Miolans is typical of the middle ages. It can be seen, it is said, fifty kilometres away, either up or down the Isère. This one can well believe. It can only be compared to a castled burg of the Rhine or Meuse: it is like nothing else in modern France. The great moats surround it as of old, its drawbridge, its chemin-de-ronde, its cachets, dungeons and oubliettes are quite undespoiled, and its chapel as bright and inspiring as if its functions served to-day as in the time of the seigneurs of the joint house of Miolans and Montmayeur, a family one of the most ancient in Savoy, but which became extinct in 1523.

The Sardinian government in 1856 – when Savoy belonged still to the Crown of Sardinia – sold the edifice for the paltry sum of five thousand francs, scarcely more than the price of a first rate piano. The buyer preserved and made habitable, in a way, the mediæval fabric, but not without considerably lessening its genuine old-time flavour. This is not apparent from afar, and only to the expert near at hand, so the castle lives to-day as one of the most thrillingly romantic piles of its class in all the mountain background of Savoy. To-day the castle, for it is more a feudal castle than a modern chateau after all, is still in private hands, but no incongruous details have been further incorporated and the chatelain as lovingly cares for it as does that of Langeais in Touraine, perhaps the best restored, and the best kept, of all the habitable mediæval castles in the pleasant land of France.

In the time of the Savoyan dukes each of these upper valleys was deprived of communication with its neighbours, because of either the utter lack of roads, or of their abominable up-keep. A sort of petty state or kingdom grew up in many of these shut-in localities, each possessing its individual life, and, above all, ecclesiastical independence.

The sovereigns of each had their own particular lands and ruled with velvet glove or iron hand as the mood might strike them or the case might demand.

Still higher up above Montmélian, which may properly be considered the barrier between the lower and the upper valleys of the Tarentaise and the Maurienne, are scores of these chateaux, as appealing, and with reason, as many more noble in outline and record elsewhere. At Grésy is one of these; at Bathie is a fine feudal ruin with a round and square tower of most imposing presence; Blay has another, with a wall surmounted by a range of tripled tourelles; Feisons has yet another, and a castle wall or an isolated tower is ever in view whichever way one turns the head.

The roadway through Albertville and Moutiers leads into Italy over the Petit Saint Bernard; that by the valley of the Maurienne over the Mont Cenis.
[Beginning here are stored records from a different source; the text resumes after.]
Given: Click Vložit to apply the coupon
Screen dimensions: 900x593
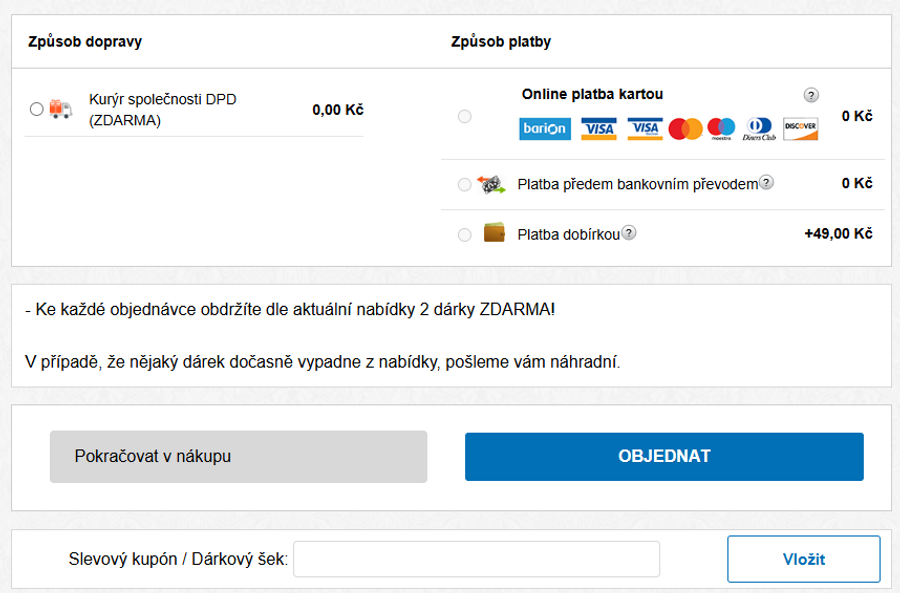Looking at the screenshot, I should (803, 558).
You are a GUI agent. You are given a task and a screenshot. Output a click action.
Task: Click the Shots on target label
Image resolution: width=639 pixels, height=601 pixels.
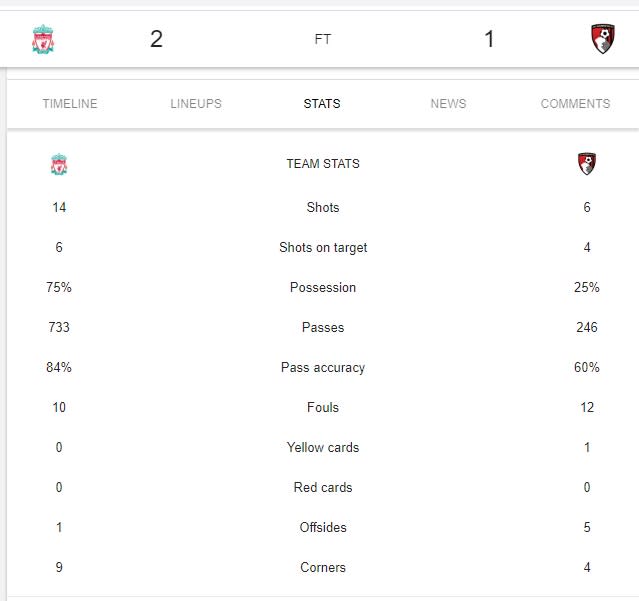323,248
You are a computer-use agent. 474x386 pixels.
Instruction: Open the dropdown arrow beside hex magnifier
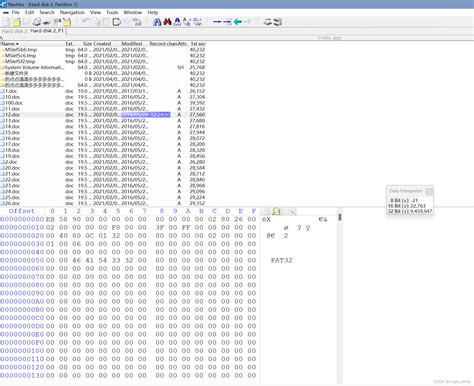pos(292,211)
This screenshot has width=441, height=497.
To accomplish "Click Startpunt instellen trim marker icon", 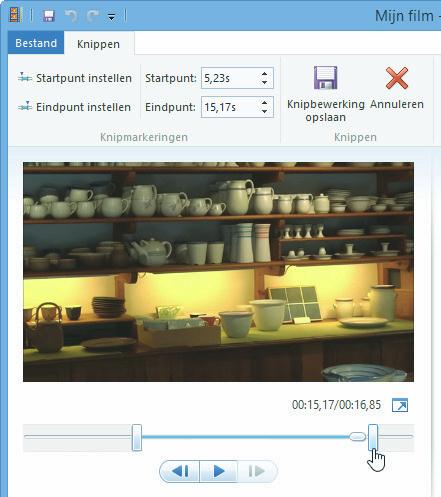I will pyautogui.click(x=25, y=77).
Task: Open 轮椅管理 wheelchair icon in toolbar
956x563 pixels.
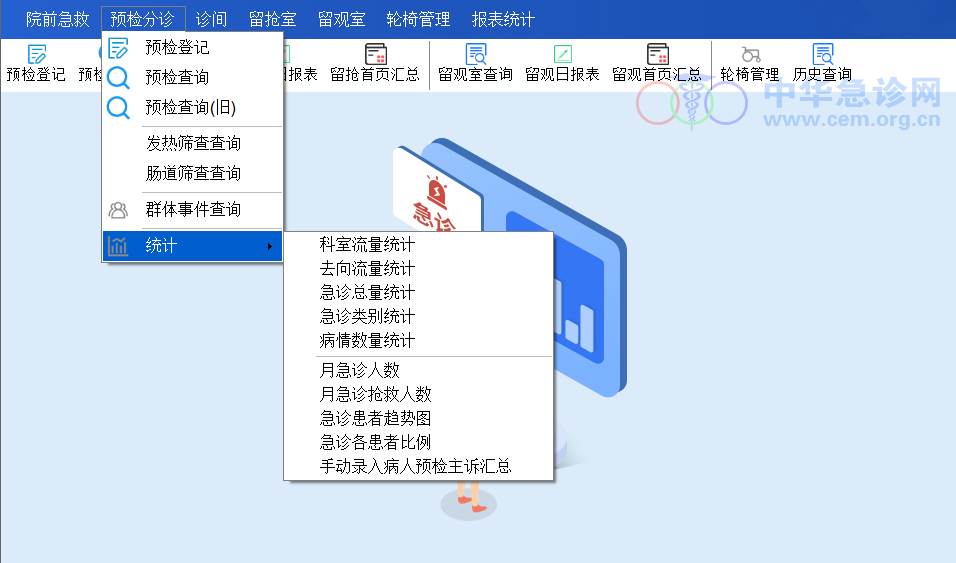Action: (749, 62)
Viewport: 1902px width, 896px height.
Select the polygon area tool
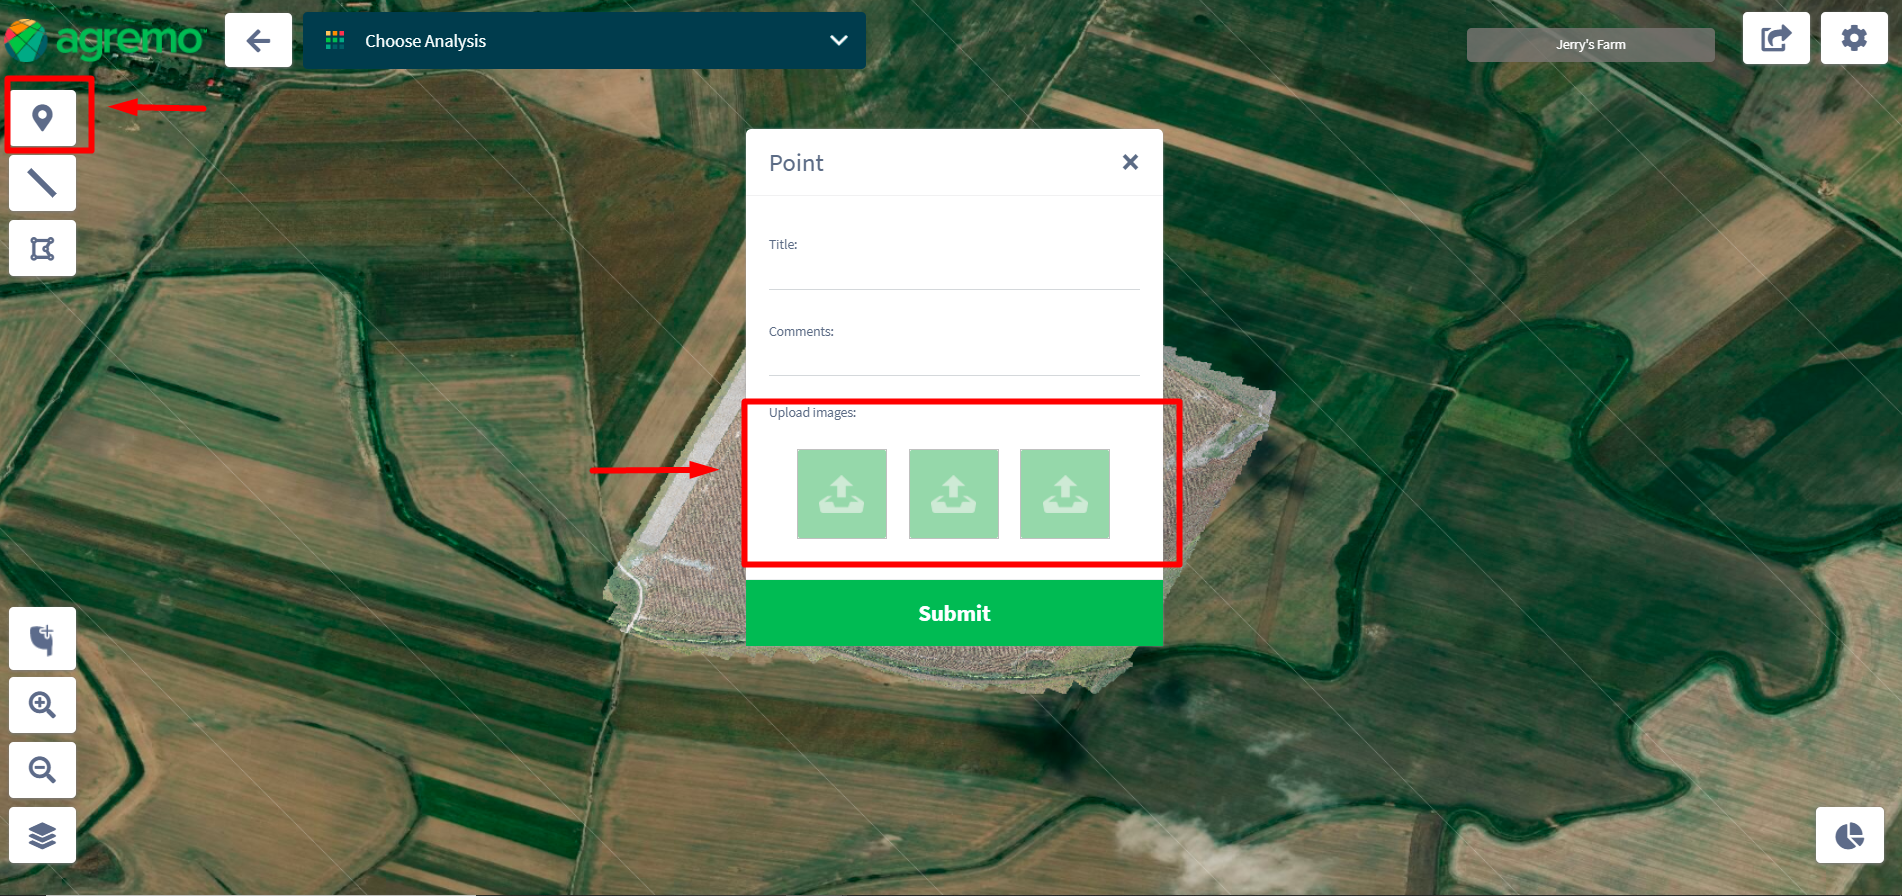[x=42, y=248]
Here, just as Lans-le-Bourg is reached, you may still see the signboards along the road reading: “Route Impériale No. 16: Frontière Sarde à 10 kilom.” It would seem as though Lans-le-Bourg had not yet heard that the Empire had fallen, nor of the creation of the unified Italian Kingdom.

Still penetrating toward the heart of the Savoyan Alps one soon reaches Albertville, primarily a place of war, secondly a centre for excursions in upper Savoy. This gives the modern note. For that of mediævalism one has to go outside the town to Conflans, where sits the old town high on a rocky promontory, with a picturesque citadel-fortress filled with souvenirs of warlike times.

The Chateau du Manuel flanks the old fortress on one side, and the garrison barracks of to-day was at one time an old convent of Bernardins. This structure of itself is enough, and more, to attract one thither. It is built of red brick, with a range of curiously patterned twin windows. Besides these attributes the faubourg has also the Chateau Rouge, another of the resting places of the Savoyan dukes.

The historic souvenirs of Conflans and its chateau are many and momentous. It defended the entrance to the Tarentaise, and was able to resist the terrible battering sieges of the troops of François Premier and Henri IV, which was more than Miolans could do, in spite of the fact that it was supposedly a more efficient stronghold.

The town itself was erected into a Principality in favour of the Archbishops of the Tarentaise, and in 1814, following upon the Treaty of Paris, which gave back to Sardinia a part of its estates, the administrative authorities of Savoy took up their seat here.

All around are modern forts and batteries only to be arrived at by military roads climbing the mountain-side in perilous fashion, but they have nothing of sentiment or romance about them and so one can only marvel that such things be.

The neighbouring Fort Barraux is one of the marvels of modern fortresses, rebuilt out of an old chateau-fort. This fortress was originally constructed before the end of the sixteenth century by Charles-Emmanuel de Savoie, and taken over, almost without a struggle, by Lesdiguières, almost before the masons had finished their work for the ducal master.

“Wait,” said the Maréchal to his king, “we will not be in a hurry. It were better that we should have a finished fortress on our hands than one half built.” And with a supreme confidence Lesdiguières waited six months and then simply walked up and “took it” and presented it to his royal master.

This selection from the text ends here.